Soldato
- Joined
- 14 Jul 2005
- Posts
- 9,389
- Location
- Birmingham
Spot on.Personally I see that the normal has moved and historic rates are not applicable.
Rates of 5-6 percent can now cripple the productive demographic of society.
Housing costs are massive. And companies are in debt significantly (more than historic? I don't know).
So small rate increases have a big impact on consumers. Costing jobs as companies fold, pushing up national debt so taxes increase, shooting up rent/mortgage costs, and forcing companies to raise prices of goods.

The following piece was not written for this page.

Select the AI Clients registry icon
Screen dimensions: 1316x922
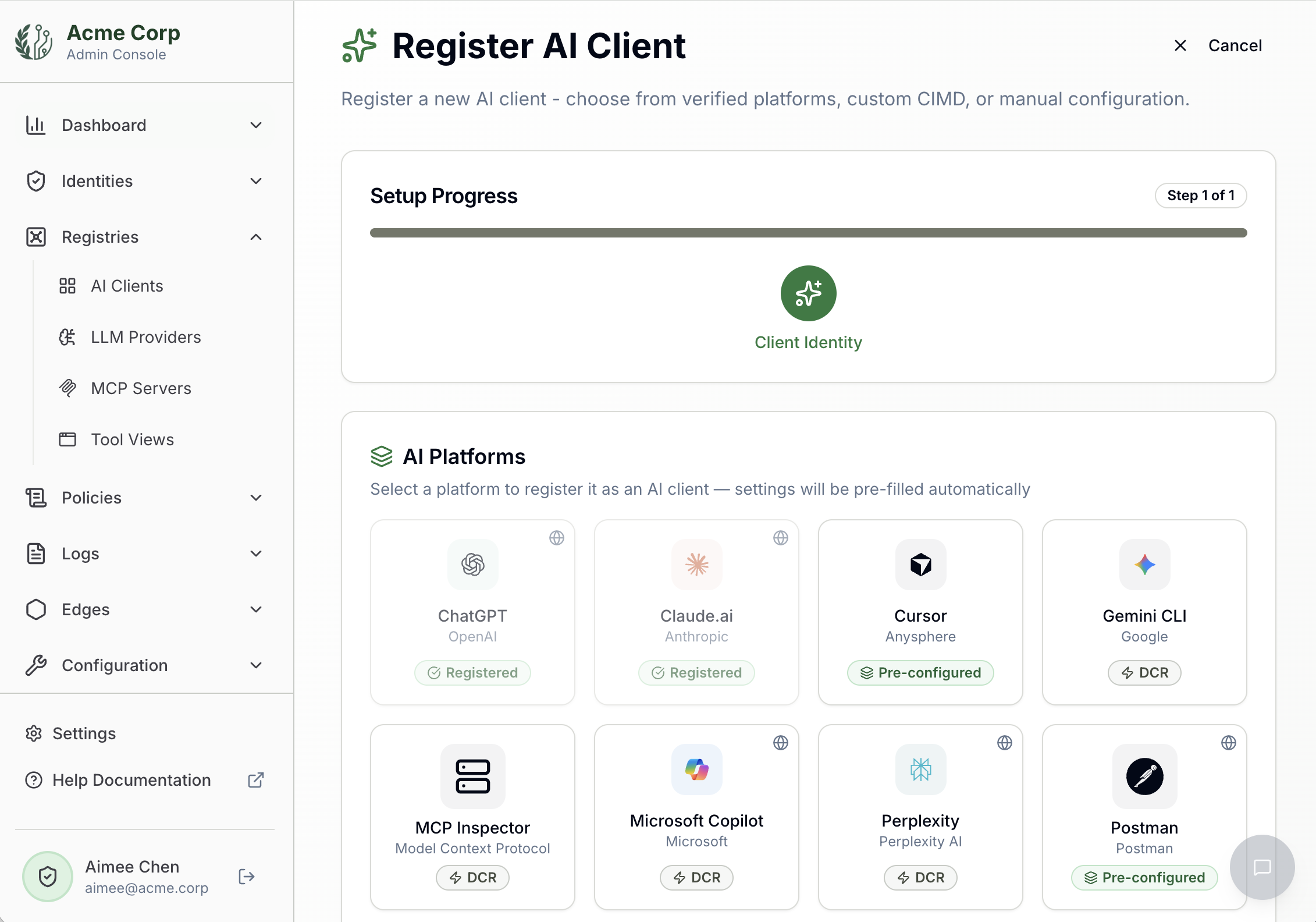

Job security is most important for me. We (me and partner) are not interested in expanding our debt (though CCs or mortgage or finance cars) due to these factors. And we obviously aren't the only ones.
I considered buying a pcp EV last year. And glad I didn't as I lost my job. Redundancies are rampant.
We want to move house but will not be increasing the mortgage. Our jobs are too volatile.
I get the feeling many people are hunkering down especially with this redundancy round and recession brewing.
I don't think we need higher rates towards 10pc to cause a downturn.
This is my noob view
Higher interest rates benefit the already wealthy and cash hoarders. Not what an economy needs for growth. High rates accelerate the extraction of wealth from lower end of society to the rich.
Low rates have helped to enable high house prices and the affordability problem, but that is mainly a supply side problem, and we shouldn't be relying on high rates (crippling the economy in the process) to try and constrain house prices as the sole mechanism.